Three agency work sites received perfect scores on the Office of Personnel Management’s wellness program evaluation, but the whole government sill has legal requirements that have yet to be met, according to WellCheck program results released Aug. 29.
WellCheck evaluates federal agencies on a biannual basis on their programs to support employee nutrition, lactation support, physical activity, vaccinations and other health promotion and disease prevention programs.
Of the 181 work sites that participated in the 2018 evaluation, NASA’s Ames Research Center, the Department of Housing and Urban Development’s Region 2 and the Department of Homeland Security’s Immigration and Customs Enforcement Headquarters all received perfect scores out of 286 possible points.
Feds will see two new nationwide healthcare plans in 2020, filling a 30-year vacancy in the Federal Employee Health Benefits program.
On average, the government scored a 67 percent on the 2018 WellCheck, up nearly six points from the same survey conducted in 2014.
Some components of the WellCheck program are required by law, such as the need for agencies to offer private spaces and flexible scheduling for mothers to express breast milk during the workday. Other programs are simply strongly encouraged by governmentwide guidance.
But according to the WellCheck results, only 87 percent of work sites had strategies to provide the required lactation support to employees, despite the legal requirement.
Agencies were most likely to have policies that encouraged reporting of injuries and near misses, with 93 percent of those surveyed having a program that fulfilled that requirement.

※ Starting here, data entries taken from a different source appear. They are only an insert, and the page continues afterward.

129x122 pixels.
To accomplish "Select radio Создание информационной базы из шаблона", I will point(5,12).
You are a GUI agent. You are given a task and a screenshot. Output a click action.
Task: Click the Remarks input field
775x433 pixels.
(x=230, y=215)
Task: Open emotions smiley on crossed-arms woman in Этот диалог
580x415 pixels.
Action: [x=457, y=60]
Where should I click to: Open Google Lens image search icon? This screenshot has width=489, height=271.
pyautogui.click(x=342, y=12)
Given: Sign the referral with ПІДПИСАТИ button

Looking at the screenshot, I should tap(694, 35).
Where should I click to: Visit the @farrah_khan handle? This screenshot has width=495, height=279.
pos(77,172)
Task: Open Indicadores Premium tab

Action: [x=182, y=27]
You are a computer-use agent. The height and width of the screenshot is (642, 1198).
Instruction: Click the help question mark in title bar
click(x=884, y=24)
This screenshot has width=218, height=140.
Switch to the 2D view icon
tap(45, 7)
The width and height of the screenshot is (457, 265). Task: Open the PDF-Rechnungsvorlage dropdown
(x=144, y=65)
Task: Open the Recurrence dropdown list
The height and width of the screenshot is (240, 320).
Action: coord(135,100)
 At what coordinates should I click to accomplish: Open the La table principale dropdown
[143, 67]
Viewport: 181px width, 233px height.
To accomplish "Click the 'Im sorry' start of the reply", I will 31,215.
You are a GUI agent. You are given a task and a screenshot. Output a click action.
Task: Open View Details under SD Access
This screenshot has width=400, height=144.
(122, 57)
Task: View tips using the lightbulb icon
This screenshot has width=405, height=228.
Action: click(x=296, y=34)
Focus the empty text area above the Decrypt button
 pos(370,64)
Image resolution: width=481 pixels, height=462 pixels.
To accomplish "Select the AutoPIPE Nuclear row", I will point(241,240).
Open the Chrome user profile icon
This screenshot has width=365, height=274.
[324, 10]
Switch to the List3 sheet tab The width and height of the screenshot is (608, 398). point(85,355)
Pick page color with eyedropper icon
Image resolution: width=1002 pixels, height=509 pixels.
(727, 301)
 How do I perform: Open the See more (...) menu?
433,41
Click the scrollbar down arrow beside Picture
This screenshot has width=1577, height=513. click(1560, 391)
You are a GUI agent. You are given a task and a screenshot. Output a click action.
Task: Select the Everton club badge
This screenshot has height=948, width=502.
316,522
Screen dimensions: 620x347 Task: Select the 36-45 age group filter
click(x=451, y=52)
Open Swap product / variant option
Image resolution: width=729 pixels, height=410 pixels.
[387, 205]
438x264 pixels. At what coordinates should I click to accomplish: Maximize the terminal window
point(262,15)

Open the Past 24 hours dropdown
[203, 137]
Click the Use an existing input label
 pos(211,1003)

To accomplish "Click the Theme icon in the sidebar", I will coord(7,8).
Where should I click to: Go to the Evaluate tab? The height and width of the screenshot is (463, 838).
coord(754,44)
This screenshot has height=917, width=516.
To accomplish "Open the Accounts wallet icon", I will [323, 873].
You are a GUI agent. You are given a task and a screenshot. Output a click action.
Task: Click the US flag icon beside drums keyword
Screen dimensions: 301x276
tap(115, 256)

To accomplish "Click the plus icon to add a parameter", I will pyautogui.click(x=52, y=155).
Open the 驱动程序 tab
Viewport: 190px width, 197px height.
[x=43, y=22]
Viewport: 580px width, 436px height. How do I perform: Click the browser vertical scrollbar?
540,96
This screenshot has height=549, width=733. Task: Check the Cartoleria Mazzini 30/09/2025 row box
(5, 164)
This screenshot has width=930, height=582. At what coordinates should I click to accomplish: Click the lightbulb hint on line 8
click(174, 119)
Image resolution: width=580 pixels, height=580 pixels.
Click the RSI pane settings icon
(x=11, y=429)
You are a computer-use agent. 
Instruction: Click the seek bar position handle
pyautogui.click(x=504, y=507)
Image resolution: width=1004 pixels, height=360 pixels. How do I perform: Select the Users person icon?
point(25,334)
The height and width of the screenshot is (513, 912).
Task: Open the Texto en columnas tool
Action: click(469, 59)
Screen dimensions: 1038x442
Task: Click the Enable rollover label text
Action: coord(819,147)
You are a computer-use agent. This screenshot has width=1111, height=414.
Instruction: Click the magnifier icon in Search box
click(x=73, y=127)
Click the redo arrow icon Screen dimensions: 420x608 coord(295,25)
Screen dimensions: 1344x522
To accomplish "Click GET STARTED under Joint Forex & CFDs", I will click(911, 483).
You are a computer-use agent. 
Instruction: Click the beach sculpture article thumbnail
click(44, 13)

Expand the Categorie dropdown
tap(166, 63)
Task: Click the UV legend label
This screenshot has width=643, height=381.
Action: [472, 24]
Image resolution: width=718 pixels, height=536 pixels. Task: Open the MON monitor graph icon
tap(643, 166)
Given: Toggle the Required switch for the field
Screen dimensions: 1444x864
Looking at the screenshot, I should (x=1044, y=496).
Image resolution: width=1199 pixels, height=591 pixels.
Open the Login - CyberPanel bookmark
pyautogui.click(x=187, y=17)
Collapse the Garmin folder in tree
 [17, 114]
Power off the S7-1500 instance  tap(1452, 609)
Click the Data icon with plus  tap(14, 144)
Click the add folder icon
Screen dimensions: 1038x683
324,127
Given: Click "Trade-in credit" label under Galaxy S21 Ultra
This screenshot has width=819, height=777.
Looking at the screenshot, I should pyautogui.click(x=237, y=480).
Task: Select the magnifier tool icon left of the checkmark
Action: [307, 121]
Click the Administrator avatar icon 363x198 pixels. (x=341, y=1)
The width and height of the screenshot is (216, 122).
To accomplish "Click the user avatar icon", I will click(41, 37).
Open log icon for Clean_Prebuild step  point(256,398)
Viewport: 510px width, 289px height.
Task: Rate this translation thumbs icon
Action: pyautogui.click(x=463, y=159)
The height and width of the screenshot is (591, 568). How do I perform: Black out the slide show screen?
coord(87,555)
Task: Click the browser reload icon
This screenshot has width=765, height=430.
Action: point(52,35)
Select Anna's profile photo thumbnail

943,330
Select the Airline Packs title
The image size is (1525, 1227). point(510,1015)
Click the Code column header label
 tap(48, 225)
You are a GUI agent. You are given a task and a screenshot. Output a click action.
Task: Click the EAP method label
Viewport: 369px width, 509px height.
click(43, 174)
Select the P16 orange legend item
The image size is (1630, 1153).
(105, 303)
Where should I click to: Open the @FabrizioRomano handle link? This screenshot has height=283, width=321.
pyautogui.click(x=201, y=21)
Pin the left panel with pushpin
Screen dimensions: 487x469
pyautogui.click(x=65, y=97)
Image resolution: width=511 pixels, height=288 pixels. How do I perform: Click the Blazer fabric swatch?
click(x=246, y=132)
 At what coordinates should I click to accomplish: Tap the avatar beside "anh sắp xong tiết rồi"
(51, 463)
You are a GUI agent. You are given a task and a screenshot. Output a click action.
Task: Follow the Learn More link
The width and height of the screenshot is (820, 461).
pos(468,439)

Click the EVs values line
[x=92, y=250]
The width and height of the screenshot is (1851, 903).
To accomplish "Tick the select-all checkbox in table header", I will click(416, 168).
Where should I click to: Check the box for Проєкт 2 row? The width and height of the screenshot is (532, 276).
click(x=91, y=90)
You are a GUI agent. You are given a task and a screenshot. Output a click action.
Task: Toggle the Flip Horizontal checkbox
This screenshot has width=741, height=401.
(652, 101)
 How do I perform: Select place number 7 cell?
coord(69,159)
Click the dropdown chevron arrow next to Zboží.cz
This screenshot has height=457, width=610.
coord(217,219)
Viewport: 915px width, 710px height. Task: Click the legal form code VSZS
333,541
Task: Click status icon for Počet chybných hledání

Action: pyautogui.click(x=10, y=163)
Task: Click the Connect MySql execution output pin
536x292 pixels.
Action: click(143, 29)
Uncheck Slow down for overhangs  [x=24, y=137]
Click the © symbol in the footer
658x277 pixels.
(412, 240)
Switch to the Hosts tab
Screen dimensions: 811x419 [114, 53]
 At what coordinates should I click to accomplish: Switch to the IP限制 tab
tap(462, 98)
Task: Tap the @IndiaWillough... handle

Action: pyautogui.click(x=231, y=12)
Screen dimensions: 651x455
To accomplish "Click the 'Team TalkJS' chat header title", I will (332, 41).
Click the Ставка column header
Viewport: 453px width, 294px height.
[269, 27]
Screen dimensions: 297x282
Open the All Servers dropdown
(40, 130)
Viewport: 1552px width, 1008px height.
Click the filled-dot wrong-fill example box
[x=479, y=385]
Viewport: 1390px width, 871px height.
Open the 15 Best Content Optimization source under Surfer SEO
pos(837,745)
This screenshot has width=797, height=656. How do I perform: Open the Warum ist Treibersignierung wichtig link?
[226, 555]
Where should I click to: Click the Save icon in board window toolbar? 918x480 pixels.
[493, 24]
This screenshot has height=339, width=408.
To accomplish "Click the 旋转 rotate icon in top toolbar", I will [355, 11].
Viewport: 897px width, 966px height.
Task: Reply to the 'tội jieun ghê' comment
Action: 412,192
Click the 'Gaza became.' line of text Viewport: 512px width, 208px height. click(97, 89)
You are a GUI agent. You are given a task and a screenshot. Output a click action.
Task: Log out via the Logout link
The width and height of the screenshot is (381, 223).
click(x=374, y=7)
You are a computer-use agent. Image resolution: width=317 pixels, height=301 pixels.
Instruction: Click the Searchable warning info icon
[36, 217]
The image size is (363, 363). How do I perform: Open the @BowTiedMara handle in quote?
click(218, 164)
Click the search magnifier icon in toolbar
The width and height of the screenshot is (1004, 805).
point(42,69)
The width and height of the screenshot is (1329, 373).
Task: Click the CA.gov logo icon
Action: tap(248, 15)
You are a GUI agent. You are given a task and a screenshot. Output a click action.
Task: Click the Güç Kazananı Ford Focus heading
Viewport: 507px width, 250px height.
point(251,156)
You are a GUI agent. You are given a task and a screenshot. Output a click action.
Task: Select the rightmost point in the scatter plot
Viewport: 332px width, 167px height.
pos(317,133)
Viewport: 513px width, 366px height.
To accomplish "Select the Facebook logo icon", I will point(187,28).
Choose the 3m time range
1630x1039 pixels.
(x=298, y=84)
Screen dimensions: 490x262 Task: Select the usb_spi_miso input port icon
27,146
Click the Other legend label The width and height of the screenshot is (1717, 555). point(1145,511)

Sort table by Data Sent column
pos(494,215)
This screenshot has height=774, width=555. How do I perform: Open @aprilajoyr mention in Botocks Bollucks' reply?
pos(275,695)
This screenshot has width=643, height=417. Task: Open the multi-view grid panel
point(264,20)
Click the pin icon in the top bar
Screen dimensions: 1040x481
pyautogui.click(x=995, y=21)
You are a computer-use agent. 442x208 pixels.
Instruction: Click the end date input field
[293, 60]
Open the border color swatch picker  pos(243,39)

Having one or more functioning automated external defibrillators, promoting flu vaccinations and providing supports for recreation and physical activity were also common practices at a majority of agencies surveyed.
“On average, agencies scored the highest in addressing vaccine-preventable diseases, occupational health and safety, and tobacco-free living. Agencies have the most room for improvement in the areas of nutrition, organizational supports, and supports for nursing employees,” acting OPM Director Margaret Weichert wrote in a memo addressing the results of the evaluation.
But participation in WellCheck dropped significantly from years prior, cutting nearly in half from the 361 work sites that participated in 2016.
To improve their scores, agencies were encouraged to first implement the strategies required by law and governmentwide policy, then prioritize strategies that would offer the highest impact, communicate the importance of employees using their health benefits offered under the federal healthcare system, concentrate efforts on nutrition and lactation support and create a working environment where employee health and safety are valued.